### Objetivo A
Nos registros, troque "Identify the location of" por "Find the position of" e deixe todo o resto como está. Reescreva somente as linhas a partir da que contém "Identify the location of Email." até a que contém "Describe the element at coordinates (221, 322)", inclusive.

### Texto selecionado

((

O objetivo deste trabalho foi apresentar um estudo sobre a tradução de literatura infantil do Livro “O homem que amava caixas” de português para Libras. A proposta deste estudo, então, foi verificar: quais elementos linguísticos e não linguísticos apresentados no livro motivaram o tradutor ao construir suas enunciações em Libras. Foi realizado a partir da teoria enunciativo/discursiva de Bakhtin/Volochínov (1992) e da teoria de espaços mentais de Liddell (2003). Pesquisa de natureza analítico-descritiva, utilizamos uma metodologia em que o pesquisador pela exotopia é o próprio sujeito analisado. Duas categorias de análise emergiram dos dados: a) sinal-nome e b) incorporação. Foi possível verificar que o intérprete não traduz apenas o texto, mas incorpora os personagens, os faz ter voz (pela direção do olhar, pela pantomima) e integra seus enunciados com as imagens (ilustrações) do livro.

Introdução

A História “O homem que amava caixas”, de Stephen Michael King, é mais que uma história de amor. Esta é uma obra universal e atemporal, justificando o grande volume de traduções, adaptações, uso pedagógico e montagens teatrais que dela foram produzidas.

O autor do livro era surdo e ilustrador do próprio material que escrevera. O livro trata do relacionamento entre pai e filho, mais precisamente sobre a dificuldade de comunicação. No processo de tradução é importante compreender o autor da obra e seu contexto.

Quando consideramos que na tradução literária, além de processo criativo e intelectual, ocorre em um contexto histórico e social específico, após ser transplantada de um outro contexto histórico e social específico, fica claro que duas línguas, duas culturas e duas sociedades estão aí envolvidas, ensejando para o pesquisador a oportunidade de cotejar os dois ‘produtos’, [...] e que ‘ajustes’ culturais foram eventualmente feitos; enfim, uma investigação da fortuna literária dos autores e obras, das fontes e influências (ALEGRO, s.d, p.7).

Questões são colocadas: Qual o impacto dos sistemas culturais e linguísticos sobre a tradução? Qual o impacto do sistema semiótico sobre aquilo que é traduzido? Como a tradução de texto com imagens é usada dentro do sistema linguístico da Libras?

))

### Material da tarefa
((

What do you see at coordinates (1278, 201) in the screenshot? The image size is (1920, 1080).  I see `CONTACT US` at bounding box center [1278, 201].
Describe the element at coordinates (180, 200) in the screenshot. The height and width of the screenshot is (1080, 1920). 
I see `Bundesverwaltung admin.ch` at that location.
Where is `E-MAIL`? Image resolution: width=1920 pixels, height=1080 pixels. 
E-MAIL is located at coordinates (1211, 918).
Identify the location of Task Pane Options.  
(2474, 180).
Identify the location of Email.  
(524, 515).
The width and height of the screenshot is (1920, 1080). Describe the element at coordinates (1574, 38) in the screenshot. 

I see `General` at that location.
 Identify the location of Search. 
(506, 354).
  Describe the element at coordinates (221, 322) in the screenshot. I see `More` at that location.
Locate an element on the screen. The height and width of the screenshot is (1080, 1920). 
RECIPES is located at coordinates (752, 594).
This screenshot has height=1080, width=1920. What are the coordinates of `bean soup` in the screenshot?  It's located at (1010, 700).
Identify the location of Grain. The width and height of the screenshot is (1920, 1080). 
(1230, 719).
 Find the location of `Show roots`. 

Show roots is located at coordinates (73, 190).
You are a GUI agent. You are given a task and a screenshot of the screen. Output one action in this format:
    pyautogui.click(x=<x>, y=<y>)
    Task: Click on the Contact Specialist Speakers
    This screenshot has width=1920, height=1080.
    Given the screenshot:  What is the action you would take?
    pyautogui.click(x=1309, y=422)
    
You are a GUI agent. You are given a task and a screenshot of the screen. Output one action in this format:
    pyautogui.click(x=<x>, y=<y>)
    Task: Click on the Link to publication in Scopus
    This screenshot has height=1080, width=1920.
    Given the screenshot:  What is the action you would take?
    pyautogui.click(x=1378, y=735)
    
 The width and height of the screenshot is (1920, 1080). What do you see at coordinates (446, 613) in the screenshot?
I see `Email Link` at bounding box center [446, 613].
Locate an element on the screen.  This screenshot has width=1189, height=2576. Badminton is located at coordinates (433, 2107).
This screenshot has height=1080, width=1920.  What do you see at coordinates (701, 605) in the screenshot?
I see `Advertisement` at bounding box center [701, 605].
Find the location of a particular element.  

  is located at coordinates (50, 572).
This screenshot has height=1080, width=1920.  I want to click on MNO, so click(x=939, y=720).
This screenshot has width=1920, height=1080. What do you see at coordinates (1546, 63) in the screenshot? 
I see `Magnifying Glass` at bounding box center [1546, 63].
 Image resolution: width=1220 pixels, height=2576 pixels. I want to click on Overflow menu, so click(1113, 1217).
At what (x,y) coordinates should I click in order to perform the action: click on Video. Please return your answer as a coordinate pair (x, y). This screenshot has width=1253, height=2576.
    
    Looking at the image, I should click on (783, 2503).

))

### Objetivo B
Copie sem alterações o trecho do texto sobre a tradução de literatura infantil para Libras que começa em "Questões são colocadas: Qual" e termina em "linguístico da Libras?".

### Resolução A
Find the position of Email.  
(524, 515).
The width and height of the screenshot is (1920, 1080). Describe the element at coordinates (1574, 38) in the screenshot. 

I see `General` at that location.
 Find the position of Search. 
(506, 354).
  Describe the element at coordinates (221, 322) in the screenshot. I see `More` at that location.

### Resolução B
Questões são colocadas: Qual o impacto dos sistemas culturais e linguísticos sobre a tradução? Qual o impacto do sistema semiótico sobre aquilo que é traduzido? Como a tradução de texto com imagens é usada dentro do sistema linguístico da Libras?